Thick fog wafted out of the cauldron where a green mixture was being stirred by a hand in a giant glove. My 5 year-old waived to me to lean down and whispered, “It’s Magic!”
“No,” I whispered back, “it’s way cooler than Magic. It’s Science!”
We were watching a student of Drexel University’s College of Engineering creating ice cream using liquid nitrogen as coolant. This experiment was just one of dozens of activities at the “Materials Science and Engineering Day” at the Bossone Research Enterprise Center.
For the 4th time Drexel University’s College of Engineering had opened its door to the public (next year’s event is planned for 2/7/15). This year the Academy of Natural Sciences joined the event, showing how nature can inspire the development of new materials.

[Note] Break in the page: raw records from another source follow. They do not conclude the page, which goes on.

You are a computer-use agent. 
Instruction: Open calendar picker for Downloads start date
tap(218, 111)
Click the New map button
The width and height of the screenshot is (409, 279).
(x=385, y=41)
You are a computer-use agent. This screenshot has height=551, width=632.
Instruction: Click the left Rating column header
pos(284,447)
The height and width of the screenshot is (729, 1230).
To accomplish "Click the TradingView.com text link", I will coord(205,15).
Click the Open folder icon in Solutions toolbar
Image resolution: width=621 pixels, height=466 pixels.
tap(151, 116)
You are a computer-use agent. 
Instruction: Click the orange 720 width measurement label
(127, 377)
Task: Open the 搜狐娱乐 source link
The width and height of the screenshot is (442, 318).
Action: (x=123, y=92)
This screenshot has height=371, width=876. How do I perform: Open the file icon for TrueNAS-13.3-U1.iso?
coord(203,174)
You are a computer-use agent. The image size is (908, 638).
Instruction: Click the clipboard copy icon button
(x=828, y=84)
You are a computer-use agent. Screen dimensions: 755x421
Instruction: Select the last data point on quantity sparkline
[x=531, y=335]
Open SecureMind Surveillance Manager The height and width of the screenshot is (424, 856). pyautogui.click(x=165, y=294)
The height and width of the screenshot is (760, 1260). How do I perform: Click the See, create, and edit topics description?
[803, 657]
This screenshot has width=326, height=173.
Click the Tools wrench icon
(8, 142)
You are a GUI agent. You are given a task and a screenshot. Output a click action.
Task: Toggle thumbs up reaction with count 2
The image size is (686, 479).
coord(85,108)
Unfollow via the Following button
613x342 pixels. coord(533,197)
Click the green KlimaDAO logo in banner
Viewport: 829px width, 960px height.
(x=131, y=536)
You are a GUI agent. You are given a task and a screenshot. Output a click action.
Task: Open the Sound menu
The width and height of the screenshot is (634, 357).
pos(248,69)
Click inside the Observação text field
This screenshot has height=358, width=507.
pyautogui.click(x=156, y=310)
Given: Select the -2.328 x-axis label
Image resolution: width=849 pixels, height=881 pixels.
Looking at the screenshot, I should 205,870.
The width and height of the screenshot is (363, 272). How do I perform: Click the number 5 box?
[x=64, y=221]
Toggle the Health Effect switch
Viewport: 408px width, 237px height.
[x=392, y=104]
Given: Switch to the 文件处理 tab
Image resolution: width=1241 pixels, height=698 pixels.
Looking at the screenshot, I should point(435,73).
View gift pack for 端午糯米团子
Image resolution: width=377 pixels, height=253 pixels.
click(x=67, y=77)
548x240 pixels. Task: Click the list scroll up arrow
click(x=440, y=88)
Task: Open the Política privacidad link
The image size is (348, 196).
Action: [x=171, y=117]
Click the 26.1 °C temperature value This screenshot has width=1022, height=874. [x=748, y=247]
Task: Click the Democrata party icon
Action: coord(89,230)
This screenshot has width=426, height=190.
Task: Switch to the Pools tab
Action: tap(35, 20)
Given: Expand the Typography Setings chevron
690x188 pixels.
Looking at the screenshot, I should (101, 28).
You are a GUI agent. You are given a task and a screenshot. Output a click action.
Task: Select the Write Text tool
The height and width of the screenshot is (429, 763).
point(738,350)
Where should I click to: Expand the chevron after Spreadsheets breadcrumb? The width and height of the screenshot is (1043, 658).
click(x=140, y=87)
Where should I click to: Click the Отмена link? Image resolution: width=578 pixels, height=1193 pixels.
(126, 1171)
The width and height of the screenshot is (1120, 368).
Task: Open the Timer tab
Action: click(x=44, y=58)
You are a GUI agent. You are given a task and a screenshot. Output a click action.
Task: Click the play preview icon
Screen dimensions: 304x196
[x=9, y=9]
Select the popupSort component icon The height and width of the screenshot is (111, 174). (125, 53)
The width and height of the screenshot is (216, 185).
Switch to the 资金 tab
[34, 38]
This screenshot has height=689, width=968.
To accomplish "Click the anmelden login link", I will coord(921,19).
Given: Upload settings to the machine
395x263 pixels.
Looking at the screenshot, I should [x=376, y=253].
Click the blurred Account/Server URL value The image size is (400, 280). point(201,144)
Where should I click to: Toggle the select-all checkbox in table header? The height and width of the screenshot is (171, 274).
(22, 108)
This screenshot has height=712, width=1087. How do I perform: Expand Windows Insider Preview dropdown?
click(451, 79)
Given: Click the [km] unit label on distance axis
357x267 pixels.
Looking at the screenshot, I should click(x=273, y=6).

Interested adults and older children could participate in academic demos, talks and short classes. For the younger ones there were plenty of hands-on (and sometimes feet-on) experiments, such as measuring your body height in nanometers, seeing how the technology of a touch screen works, or making your own liquid crystal thermometer. And just in case this was not yet exciting enough, Grand Hank provided a Materials Science show set to Hip Hop tunes.
Staff also opened up their laboratories and let the public have a close look into the everyday workspace of real scientists and the equipment they work with. The electron microscopes and CT scanner gave the phrase “science up close” a whole new meaning, when zooming in on the inner structures of feathers and flies.
On the second floor the university showed a few things that even the best museum would be hard-pressed to cover – showcases of dozens of current research projects, presented by the enthusiastic researchers themselves. Among those a new way to “sniff” out chemical substances using graphene (a single layer of carbon atoms), that could retire dogs looking for explosives. Or experiments to determine the best environmental conditions for a species of algae to produce oil as an alternative energy source.
If you did not leave excited about material sciences and engineering, you surely must have been dead. Or immune to the Magic of Science.